# Selected excerpt start

PUTIN TALKS TOUGH ON CHECHNYA TALKS BUT DOESN’T RULE THEM OUT.
Publication: Monitor Volume: 7 Issue: 164
President Vladimir Putin said during a trip last week to southern Russia that negotiations to settle the Chechen conflict were “better than actions involving the use of force” and that the Kremlin was “ready for contacts with anyone.” The president, however, who was responding to a call by Union of Right-Wing Forces (SPS) leader Boris Nemtsov for Moscow to begin negotiations with Chechen leader Aslan Maskhadov, added that such talks could begin only if the rebels handed over “odious bandits, up to their elbows in the Russian people’s blood”–an apparent reference to top field commanders like Shamil Basaev and Khattab, put down their weapons and gave up the goal of Chechen independence. Besides putting forward conditions that the rebels are unlikely to accept, Putin also said that Nemtsov should either convince the rebels to accept these conditions within a month or quit the State Duma and leave politics. In response, Nemtsov noted that the president had not appointed and thus could not dismiss him (Gazeta.ru, September 8; Moscow Times, September 10). The SPS leader recently traveled to Chechnya, and his demarche followed on the heels of reports that a group of Russian parliamentarians had met in Switzerland with emissaries of Maskhadov (see the Monitor, September 4).
The real question concerning Putin’s somewhat schizoid demarche was whether it was aimed simply at quashing Nemtsov’s peace initiative without appearing to shut the door entirely to a political settlement or was a kind of trial balloon. There are reasons to think that he may have been very tentatively testing the waters. On the one hand, it is clear that Russia’s military and security chiefs and their political allies would oppose such negotiations. Frustrated by the defeat in the 1994-1996 military campaign in Chechnya, the army high command wants revenge. In addition, the longer the Chechen war continues, the more profits it brings to the military high command and officer corps: Looting and the illegal oil trade have become booming businesses in the North Caucasus Military District. Thus the generals, who give orders directly to those who have the guns, will not allow the war in Chechnya to be ended by peace talks without being consulted first.
Putin is also hemmed in by the fact that Russians were willing to vote for him when he was still virtually unknown simply because he promised to “waste” those who had injured their patriotic pride and who–allegedly–blew up apartment buildings in Moscow and other cities. Abandoning the military campaign in favor of negotiations could cause Putin’s popularity rating to fall as quickly as it rose, particularly if his political rivals were to mount a campaign aimed at reminding the public how he failed to carry out his biggest promise.

# Selected excerpt end
# Dataset start

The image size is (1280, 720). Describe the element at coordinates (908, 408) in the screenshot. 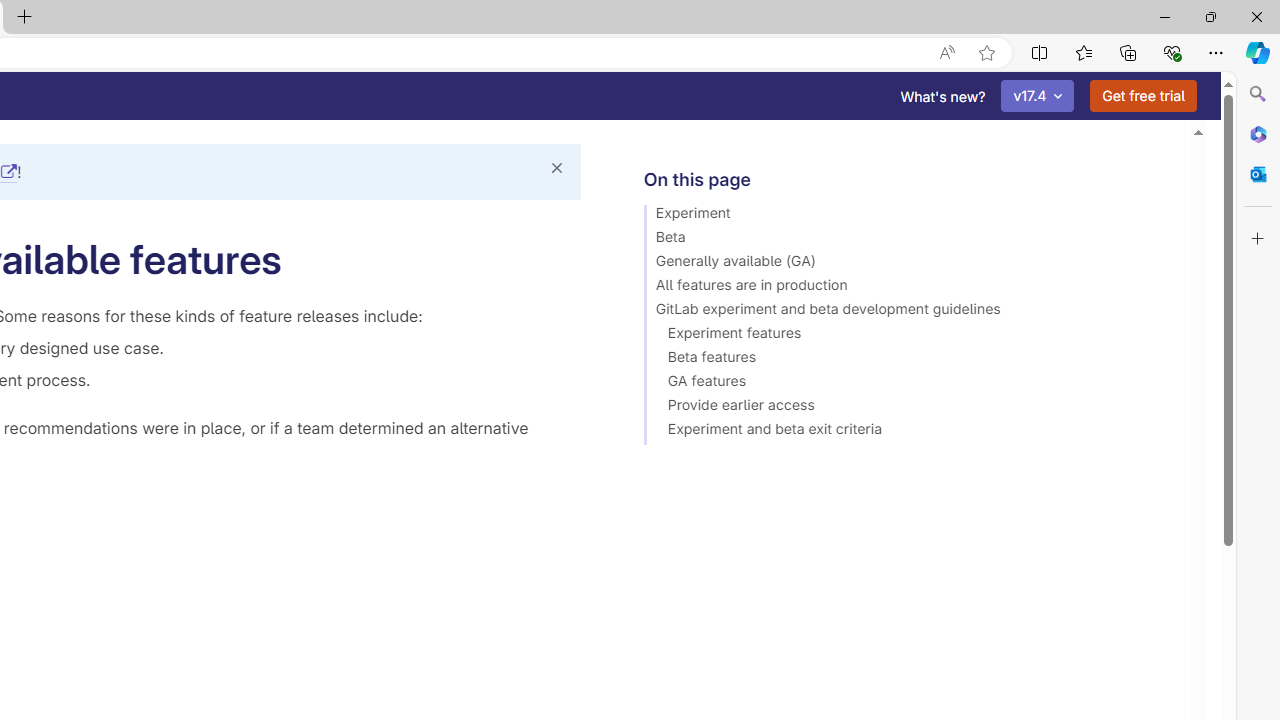

I see `Provide earlier access` at that location.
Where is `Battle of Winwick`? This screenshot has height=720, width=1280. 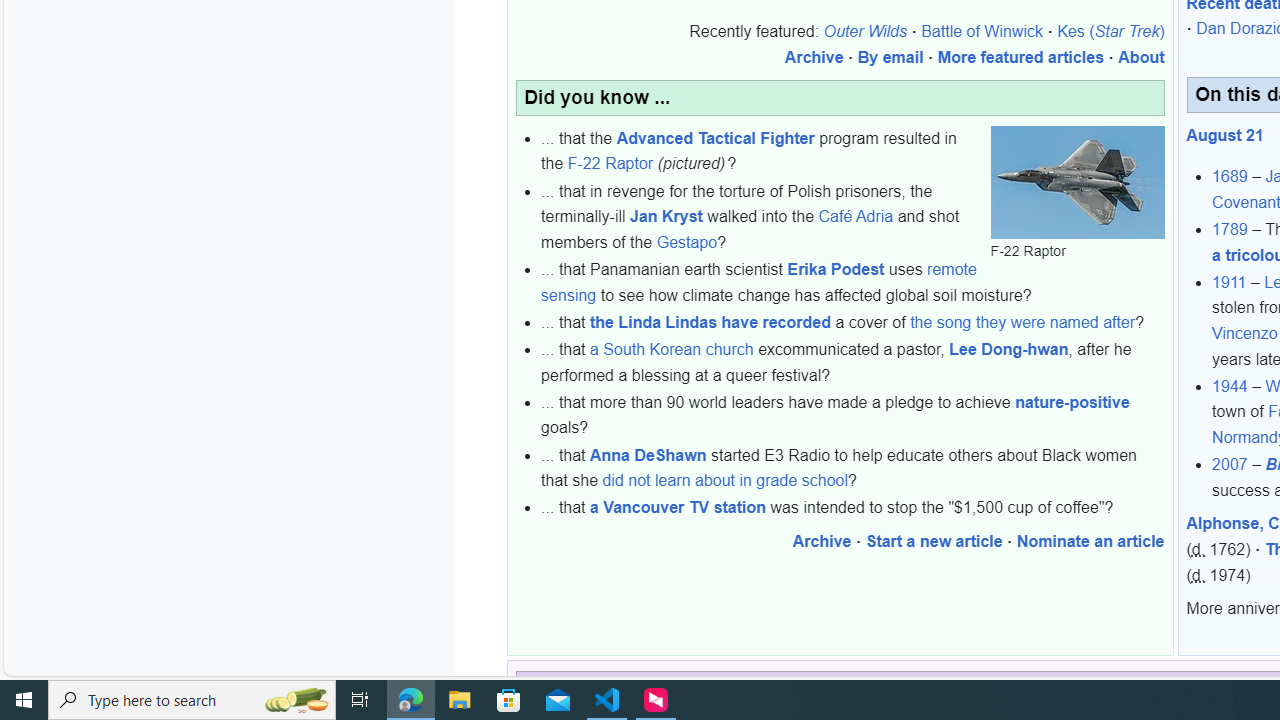 Battle of Winwick is located at coordinates (982, 32).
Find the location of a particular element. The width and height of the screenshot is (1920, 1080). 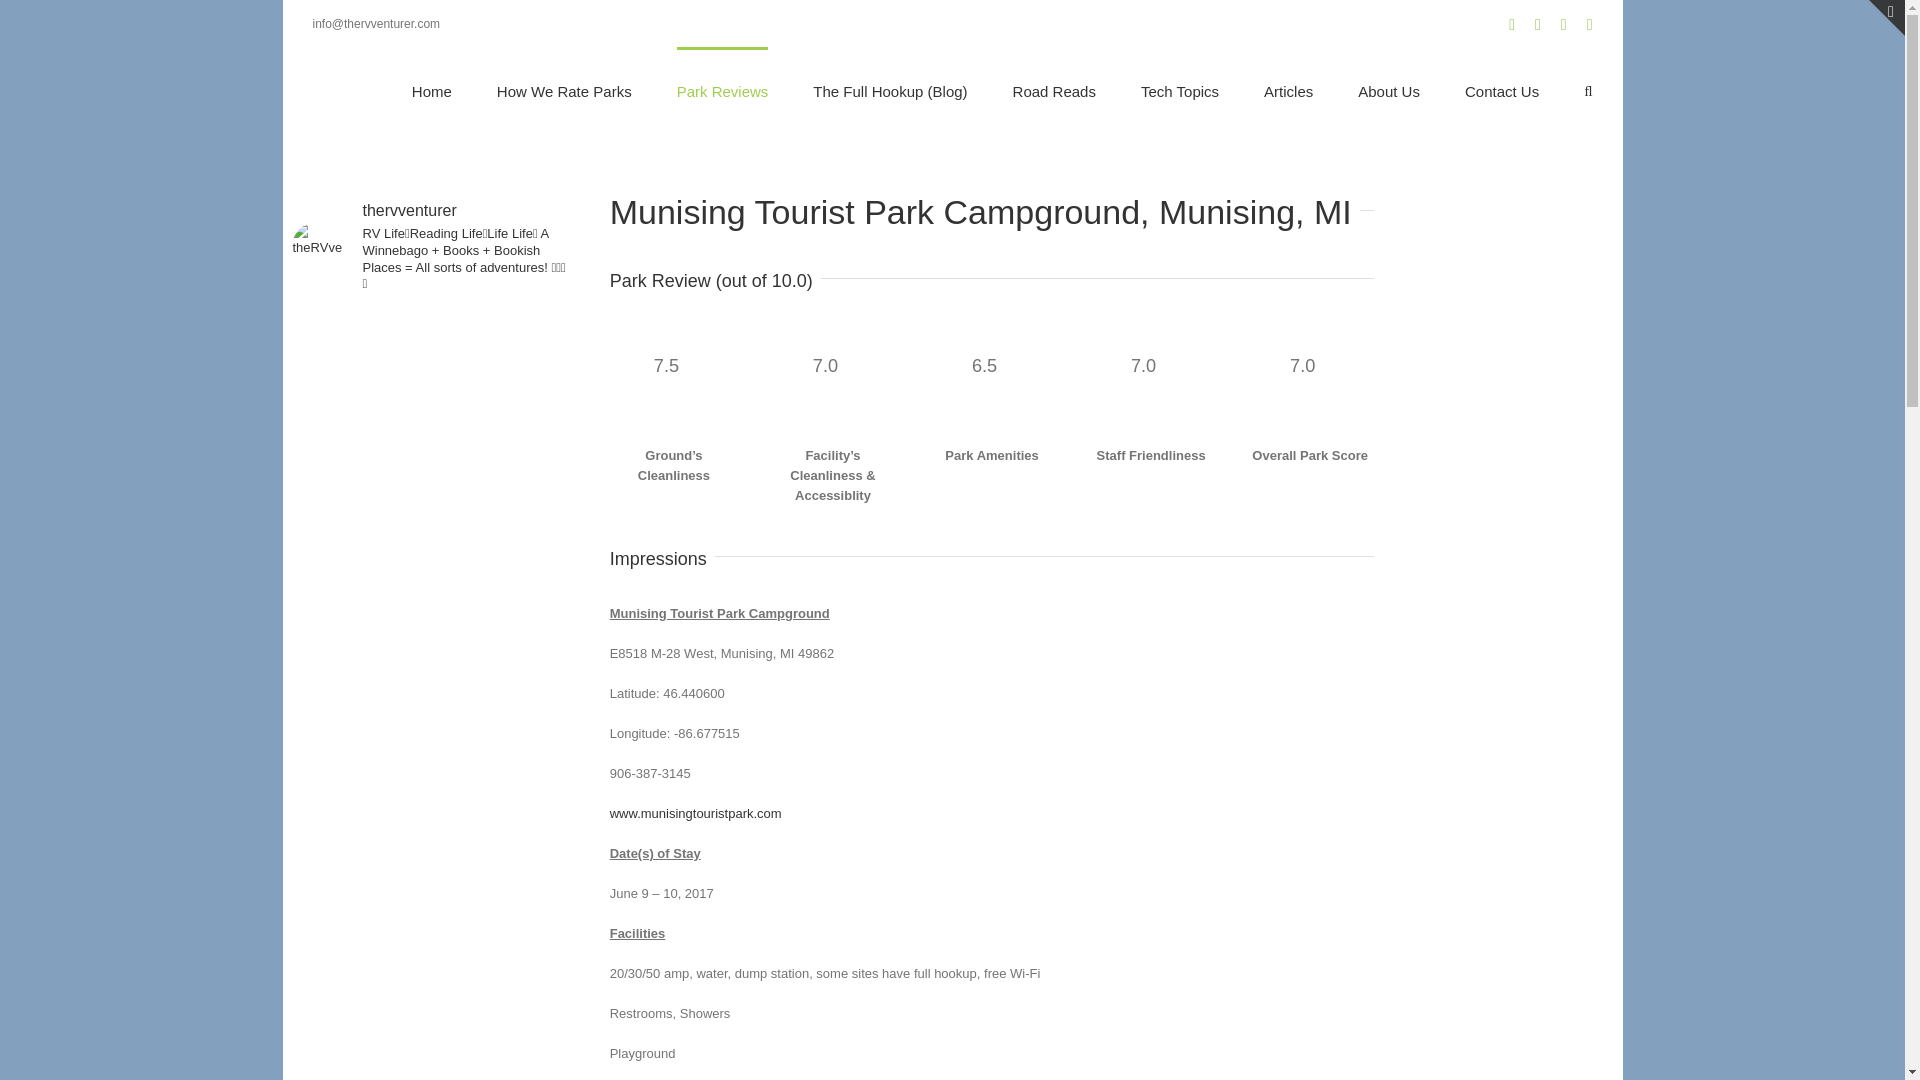

Park Reviews is located at coordinates (723, 90).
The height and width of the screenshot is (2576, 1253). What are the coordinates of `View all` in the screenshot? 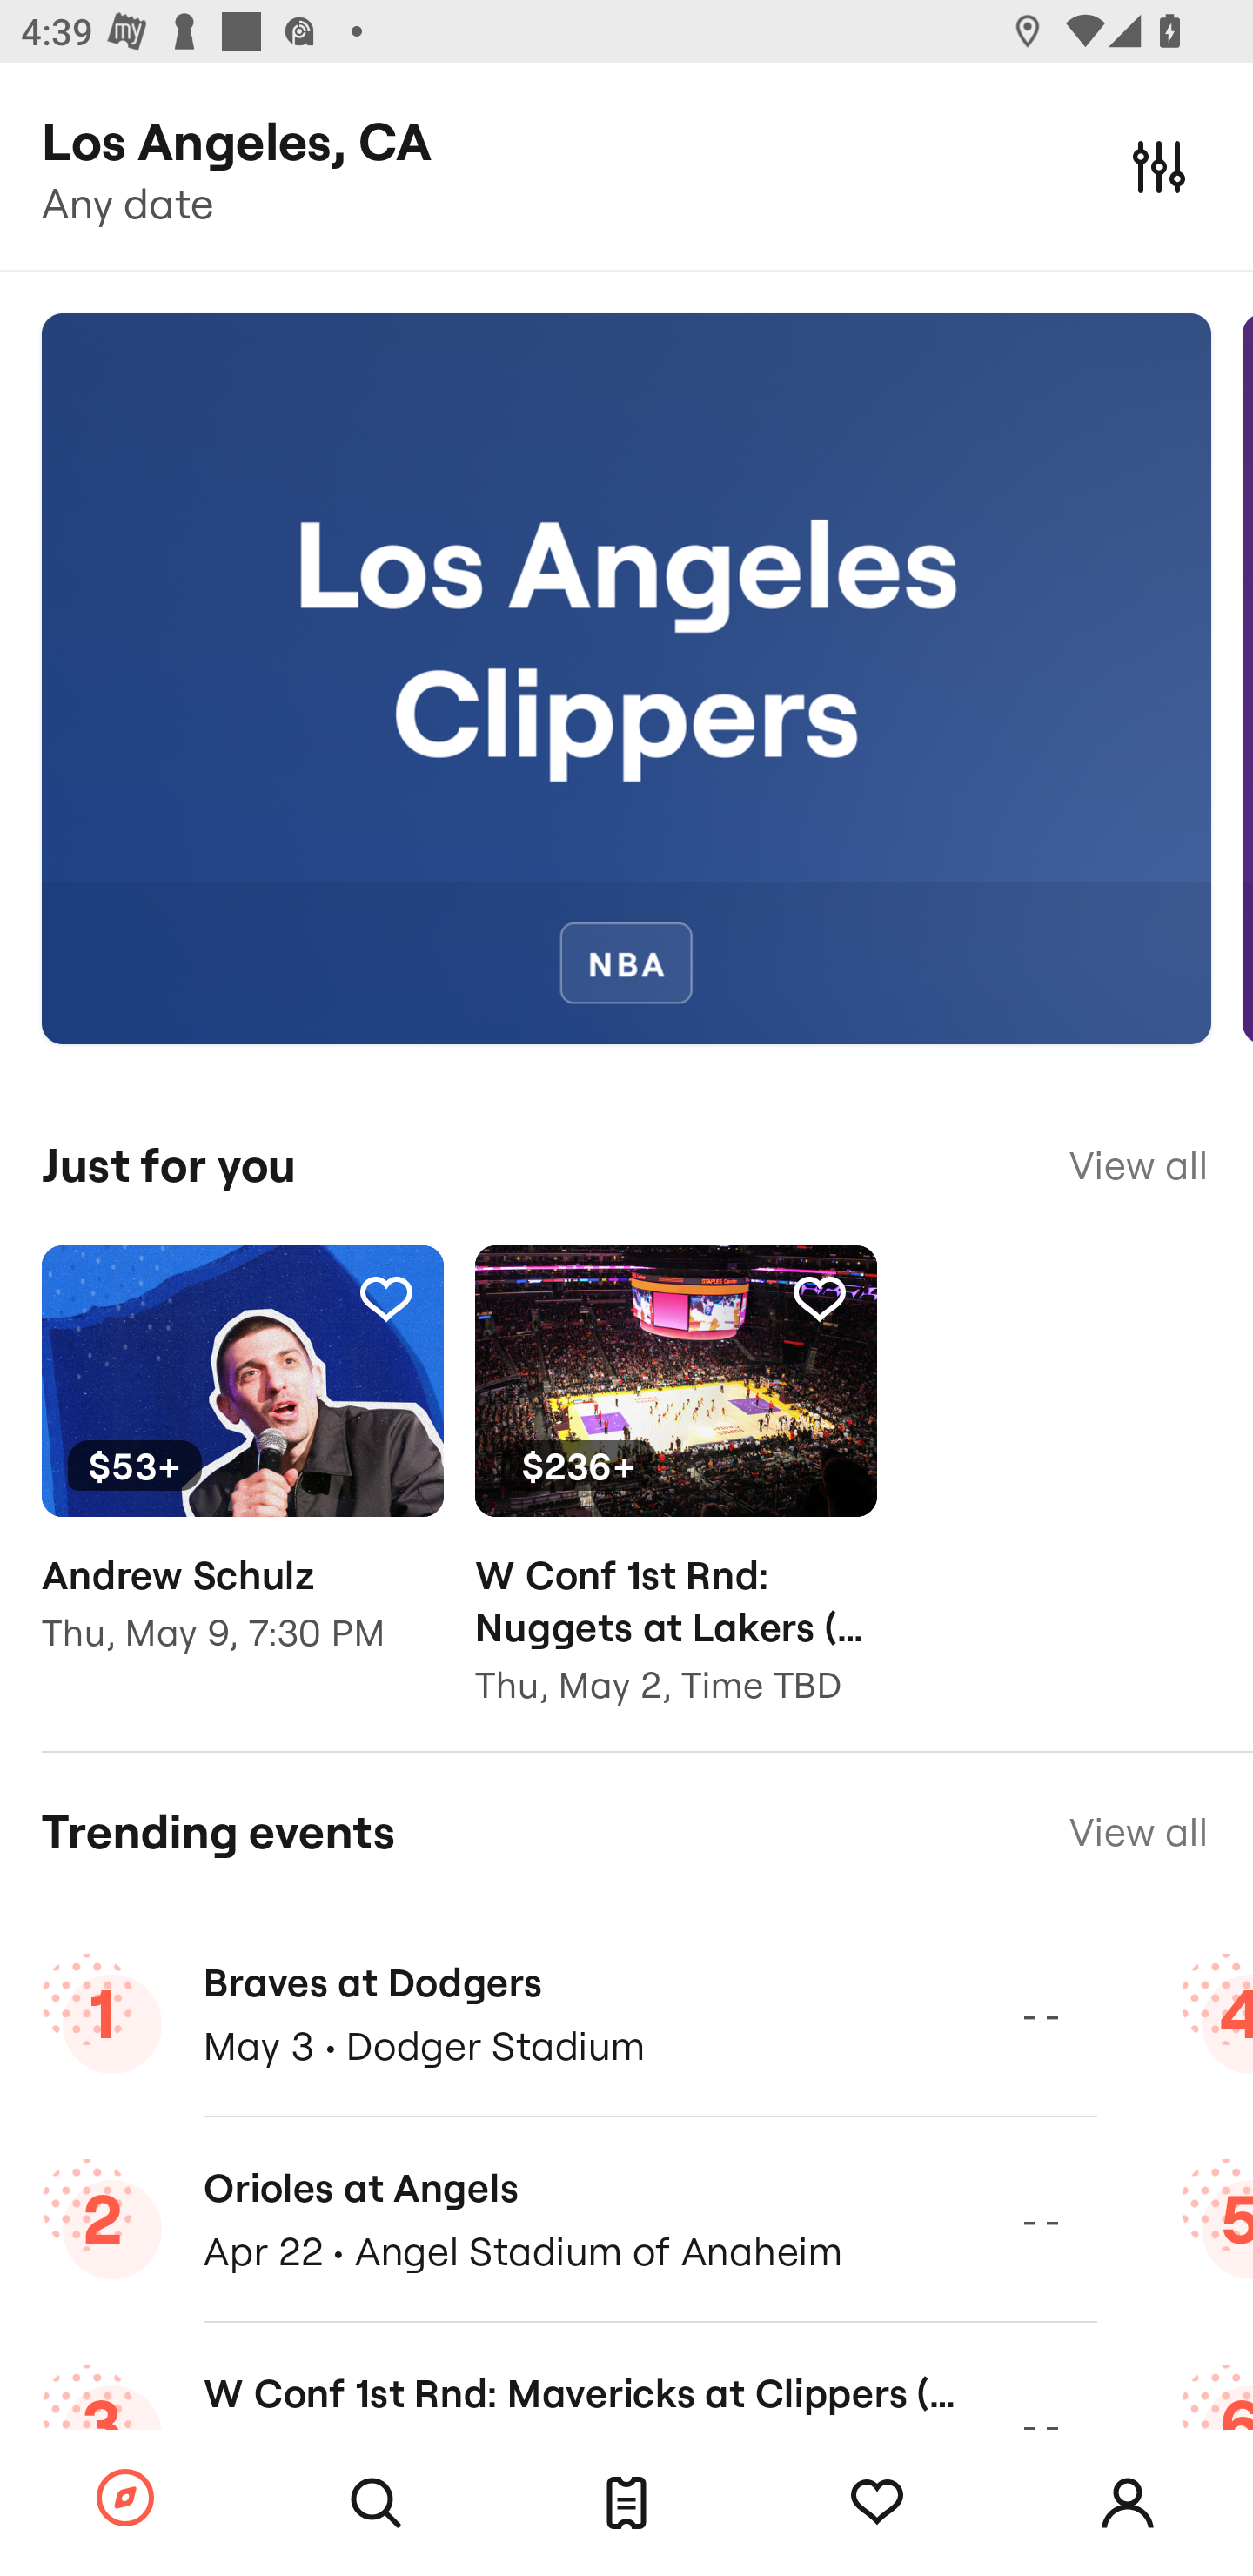 It's located at (1138, 1831).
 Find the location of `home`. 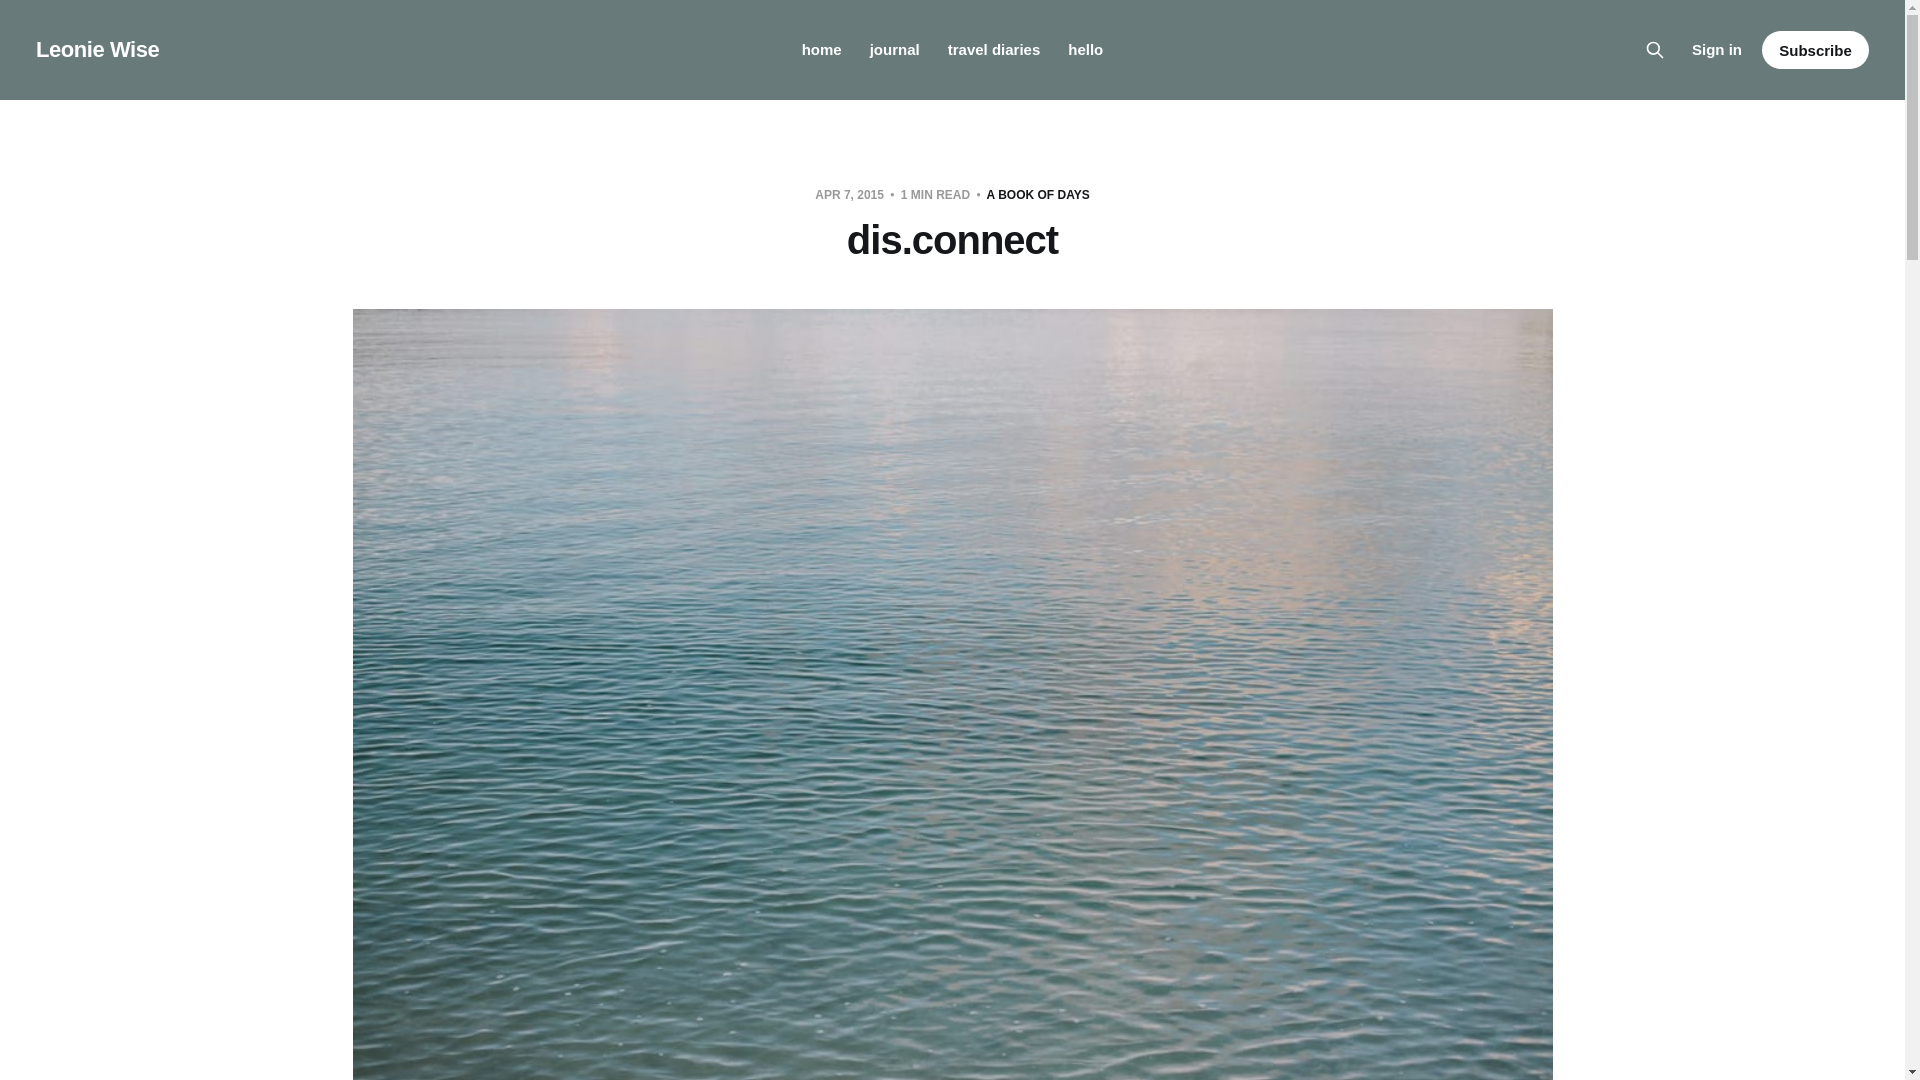

home is located at coordinates (822, 50).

# Dataset end

§ **Task instructions**
[1] Name every person mentioned by name in the article on Putin and the Chechnya talks.
[2] Pick up the article on Putin and the Chechnya talks after its last sentence and carry it forward.
The records play no part in this work.

§ **Answers to the exercises**
[1] Vladimir Putin, Boris Nemtsov, Aslan Maskhadov, Shamil Basaev, Khattab

[2]
On the other hand, Putin and his inner circle–who are, if anything, highly attuned to change in the public mood–may getting the sense that the public is tiring of the war and thus might forgive a reversal of policy, or even welcome it. Indeed, a poll taken in August by the All Russian Center for the Study of Public Opinion (VTsIOM) found that only 30 percent of the respondents supported continued military action and that 59 percent were for peace talks. Sixty-six percent said they were for peace talks if the federal forces continued to suffer large losses. Only 22 percent said they supported continued military action even if the casualties continued to mount. These numbers suggest that the public has turned against the war (Polit.ru, September 7). Thus Putin may be allowing Nemtsov–who, despite his occasional criticisms of Kremlin policy, is on balance a supporter of the president–to push forward his peace plan in order to gauge the reaction both among the political elite and the public.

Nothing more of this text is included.